◆ **INSTRUCTIONS FOR THE TASK**: Copy everything from the start of the items down to the line containing "I will 20,260.", swapping "GUI agent" for "interface agent" and leaving all else as it is.

◆ **DATA TO USE**:
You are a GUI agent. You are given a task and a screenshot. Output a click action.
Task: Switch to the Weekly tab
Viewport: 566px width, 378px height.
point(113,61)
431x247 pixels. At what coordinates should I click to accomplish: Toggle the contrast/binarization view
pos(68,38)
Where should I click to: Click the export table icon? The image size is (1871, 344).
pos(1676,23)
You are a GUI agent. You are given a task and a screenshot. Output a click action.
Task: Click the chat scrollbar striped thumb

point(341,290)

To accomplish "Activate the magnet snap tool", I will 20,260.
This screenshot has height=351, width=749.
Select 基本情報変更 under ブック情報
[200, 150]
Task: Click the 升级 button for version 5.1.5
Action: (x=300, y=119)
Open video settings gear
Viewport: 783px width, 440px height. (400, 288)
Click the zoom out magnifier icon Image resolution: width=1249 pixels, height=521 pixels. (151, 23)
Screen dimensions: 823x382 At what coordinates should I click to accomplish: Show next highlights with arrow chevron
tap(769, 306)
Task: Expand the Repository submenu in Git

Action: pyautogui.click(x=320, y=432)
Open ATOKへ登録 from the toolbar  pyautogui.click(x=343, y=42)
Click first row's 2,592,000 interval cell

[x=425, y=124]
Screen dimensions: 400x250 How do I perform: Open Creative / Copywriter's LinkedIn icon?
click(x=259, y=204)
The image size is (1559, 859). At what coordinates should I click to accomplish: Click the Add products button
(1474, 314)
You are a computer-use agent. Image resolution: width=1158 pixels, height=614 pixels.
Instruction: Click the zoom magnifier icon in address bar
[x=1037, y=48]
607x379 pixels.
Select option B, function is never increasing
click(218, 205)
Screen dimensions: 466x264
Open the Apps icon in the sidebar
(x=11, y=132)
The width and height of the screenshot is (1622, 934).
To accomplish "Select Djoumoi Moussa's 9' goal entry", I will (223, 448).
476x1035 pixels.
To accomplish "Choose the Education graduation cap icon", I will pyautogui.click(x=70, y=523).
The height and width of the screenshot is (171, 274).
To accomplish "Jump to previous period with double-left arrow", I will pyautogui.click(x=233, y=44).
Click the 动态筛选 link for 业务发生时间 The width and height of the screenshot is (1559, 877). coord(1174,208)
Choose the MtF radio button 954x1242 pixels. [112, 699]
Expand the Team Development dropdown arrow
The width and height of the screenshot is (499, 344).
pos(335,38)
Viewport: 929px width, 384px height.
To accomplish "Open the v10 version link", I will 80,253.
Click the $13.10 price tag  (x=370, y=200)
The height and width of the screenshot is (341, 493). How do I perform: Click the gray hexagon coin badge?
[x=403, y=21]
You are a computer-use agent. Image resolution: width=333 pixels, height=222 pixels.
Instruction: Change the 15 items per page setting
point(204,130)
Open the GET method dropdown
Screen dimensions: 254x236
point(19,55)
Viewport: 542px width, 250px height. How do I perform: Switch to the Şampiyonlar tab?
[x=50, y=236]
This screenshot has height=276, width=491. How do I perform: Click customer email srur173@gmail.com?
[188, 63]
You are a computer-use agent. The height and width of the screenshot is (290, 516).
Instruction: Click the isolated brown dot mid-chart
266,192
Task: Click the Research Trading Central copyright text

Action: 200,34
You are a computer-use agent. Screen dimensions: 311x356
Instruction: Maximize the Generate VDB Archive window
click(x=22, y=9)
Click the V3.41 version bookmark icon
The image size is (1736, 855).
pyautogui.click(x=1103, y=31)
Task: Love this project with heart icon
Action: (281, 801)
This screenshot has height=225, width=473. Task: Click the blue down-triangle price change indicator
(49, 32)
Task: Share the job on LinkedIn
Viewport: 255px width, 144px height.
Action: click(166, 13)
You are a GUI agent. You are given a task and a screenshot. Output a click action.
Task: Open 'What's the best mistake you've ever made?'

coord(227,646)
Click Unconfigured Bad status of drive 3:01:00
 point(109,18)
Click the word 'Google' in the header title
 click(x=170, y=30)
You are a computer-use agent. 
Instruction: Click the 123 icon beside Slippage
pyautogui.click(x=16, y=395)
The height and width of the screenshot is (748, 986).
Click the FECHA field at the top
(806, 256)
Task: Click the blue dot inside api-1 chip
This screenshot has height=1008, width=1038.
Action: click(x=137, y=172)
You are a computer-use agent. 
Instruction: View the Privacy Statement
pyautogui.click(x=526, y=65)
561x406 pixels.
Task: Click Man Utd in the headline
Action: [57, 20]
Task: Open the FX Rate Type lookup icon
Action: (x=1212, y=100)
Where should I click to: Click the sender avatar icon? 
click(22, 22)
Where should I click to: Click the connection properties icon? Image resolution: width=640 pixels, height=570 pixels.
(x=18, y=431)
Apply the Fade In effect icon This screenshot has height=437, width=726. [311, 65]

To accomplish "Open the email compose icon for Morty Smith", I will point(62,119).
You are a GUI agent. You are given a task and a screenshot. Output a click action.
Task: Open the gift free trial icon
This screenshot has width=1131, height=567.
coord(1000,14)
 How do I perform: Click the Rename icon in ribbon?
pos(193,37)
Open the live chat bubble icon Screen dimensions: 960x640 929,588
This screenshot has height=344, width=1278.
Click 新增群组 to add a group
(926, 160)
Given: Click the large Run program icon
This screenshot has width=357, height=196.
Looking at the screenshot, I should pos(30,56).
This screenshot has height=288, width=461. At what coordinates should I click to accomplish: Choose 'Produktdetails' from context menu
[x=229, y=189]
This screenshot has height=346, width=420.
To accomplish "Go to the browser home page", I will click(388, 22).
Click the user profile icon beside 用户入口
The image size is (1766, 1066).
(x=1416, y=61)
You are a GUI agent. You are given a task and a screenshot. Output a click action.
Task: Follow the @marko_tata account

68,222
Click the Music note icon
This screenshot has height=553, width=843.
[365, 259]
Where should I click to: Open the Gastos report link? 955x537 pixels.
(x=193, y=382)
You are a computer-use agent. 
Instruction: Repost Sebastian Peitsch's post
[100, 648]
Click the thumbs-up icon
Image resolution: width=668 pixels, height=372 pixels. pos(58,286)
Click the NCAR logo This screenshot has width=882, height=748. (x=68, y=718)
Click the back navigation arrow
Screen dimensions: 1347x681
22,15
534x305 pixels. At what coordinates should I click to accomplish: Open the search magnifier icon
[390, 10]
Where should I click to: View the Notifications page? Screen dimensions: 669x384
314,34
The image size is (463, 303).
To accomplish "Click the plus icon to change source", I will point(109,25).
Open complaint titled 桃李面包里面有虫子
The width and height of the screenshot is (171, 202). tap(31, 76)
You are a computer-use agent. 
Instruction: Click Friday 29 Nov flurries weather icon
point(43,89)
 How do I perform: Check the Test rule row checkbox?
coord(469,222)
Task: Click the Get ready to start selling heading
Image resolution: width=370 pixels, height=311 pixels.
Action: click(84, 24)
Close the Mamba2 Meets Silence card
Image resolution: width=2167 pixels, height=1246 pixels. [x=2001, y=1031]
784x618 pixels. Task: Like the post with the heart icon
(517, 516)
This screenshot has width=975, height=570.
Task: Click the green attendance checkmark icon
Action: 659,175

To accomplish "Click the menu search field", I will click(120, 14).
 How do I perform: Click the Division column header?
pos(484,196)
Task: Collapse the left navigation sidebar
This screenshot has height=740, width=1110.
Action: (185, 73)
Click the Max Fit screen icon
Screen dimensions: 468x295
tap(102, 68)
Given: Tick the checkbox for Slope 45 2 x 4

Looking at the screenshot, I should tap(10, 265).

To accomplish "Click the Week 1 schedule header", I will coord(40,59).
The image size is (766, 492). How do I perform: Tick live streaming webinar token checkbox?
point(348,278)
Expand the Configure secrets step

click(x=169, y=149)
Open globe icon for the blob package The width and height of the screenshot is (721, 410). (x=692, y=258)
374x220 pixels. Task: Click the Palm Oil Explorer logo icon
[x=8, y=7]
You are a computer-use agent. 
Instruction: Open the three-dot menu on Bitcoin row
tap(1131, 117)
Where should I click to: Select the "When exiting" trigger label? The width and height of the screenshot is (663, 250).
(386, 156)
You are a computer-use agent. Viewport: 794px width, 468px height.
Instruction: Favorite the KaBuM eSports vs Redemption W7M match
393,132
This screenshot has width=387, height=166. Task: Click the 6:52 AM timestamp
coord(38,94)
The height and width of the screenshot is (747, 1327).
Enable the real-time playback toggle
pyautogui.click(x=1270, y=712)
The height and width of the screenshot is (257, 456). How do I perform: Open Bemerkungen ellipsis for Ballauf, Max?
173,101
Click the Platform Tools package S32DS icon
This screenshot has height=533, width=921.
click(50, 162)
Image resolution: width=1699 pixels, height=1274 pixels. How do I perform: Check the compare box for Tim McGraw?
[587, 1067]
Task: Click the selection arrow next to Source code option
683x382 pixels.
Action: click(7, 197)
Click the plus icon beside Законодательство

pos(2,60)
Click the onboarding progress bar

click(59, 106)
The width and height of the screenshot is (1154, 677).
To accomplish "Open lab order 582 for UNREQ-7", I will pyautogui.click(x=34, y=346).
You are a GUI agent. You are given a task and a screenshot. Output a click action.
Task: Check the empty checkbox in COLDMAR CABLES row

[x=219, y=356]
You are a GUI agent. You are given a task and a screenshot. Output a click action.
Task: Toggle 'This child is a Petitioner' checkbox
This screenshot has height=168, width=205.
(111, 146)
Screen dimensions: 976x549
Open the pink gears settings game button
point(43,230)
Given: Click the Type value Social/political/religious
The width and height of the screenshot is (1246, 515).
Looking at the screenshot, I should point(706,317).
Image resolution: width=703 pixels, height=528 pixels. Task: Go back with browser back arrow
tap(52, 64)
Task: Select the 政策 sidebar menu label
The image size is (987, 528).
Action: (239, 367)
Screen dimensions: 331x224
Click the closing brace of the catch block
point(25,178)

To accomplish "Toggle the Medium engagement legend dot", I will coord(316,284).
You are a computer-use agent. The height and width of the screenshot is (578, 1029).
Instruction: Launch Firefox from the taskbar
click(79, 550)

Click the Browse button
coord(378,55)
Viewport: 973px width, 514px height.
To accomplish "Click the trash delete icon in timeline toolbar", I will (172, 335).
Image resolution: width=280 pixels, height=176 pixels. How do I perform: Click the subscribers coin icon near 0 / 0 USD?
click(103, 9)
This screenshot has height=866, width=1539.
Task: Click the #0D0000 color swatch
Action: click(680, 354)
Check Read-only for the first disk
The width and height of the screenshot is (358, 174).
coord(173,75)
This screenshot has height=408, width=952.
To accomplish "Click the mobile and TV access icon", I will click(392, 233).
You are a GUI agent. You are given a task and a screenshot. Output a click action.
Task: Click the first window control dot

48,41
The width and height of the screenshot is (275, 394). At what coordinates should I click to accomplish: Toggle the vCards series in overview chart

◆ **WORKED ANSWER**:
You are a interface agent. You are given a task and a screenshot. Output a click action.
Task: Switch to the Weekly tab
Viewport: 566px width, 378px height.
point(113,61)
431x247 pixels. At what coordinates should I click to accomplish: Toggle the contrast/binarization view
pos(68,38)
Where should I click to: Click the export table icon? The image size is (1871, 344).
pos(1676,23)
You are a interface agent. You are given a task and a screenshot. Output a click action.
Task: Click the chat scrollbar striped thumb

point(341,290)

To accomplish "Activate the magnet snap tool", I will 20,260.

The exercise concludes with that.